> _About this task_: Lines where the string "agent" appears are to be copied from the entries below.
******************************
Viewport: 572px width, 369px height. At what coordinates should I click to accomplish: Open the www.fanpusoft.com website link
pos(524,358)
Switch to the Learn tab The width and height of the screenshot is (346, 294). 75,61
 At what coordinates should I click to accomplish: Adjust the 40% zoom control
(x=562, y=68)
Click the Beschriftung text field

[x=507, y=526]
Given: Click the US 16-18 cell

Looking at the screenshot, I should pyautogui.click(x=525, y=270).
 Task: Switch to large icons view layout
******************************
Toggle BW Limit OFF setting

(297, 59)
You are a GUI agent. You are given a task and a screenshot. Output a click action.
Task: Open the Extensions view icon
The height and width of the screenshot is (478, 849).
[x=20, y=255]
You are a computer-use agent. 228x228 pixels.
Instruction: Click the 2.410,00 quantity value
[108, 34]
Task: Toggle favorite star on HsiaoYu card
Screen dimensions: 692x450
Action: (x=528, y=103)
******************************
> _Written answer_:
You are a GUI agent. You are given a task and a screenshot. Output a click action.
You are a computer-use agent. 228x228 pixels.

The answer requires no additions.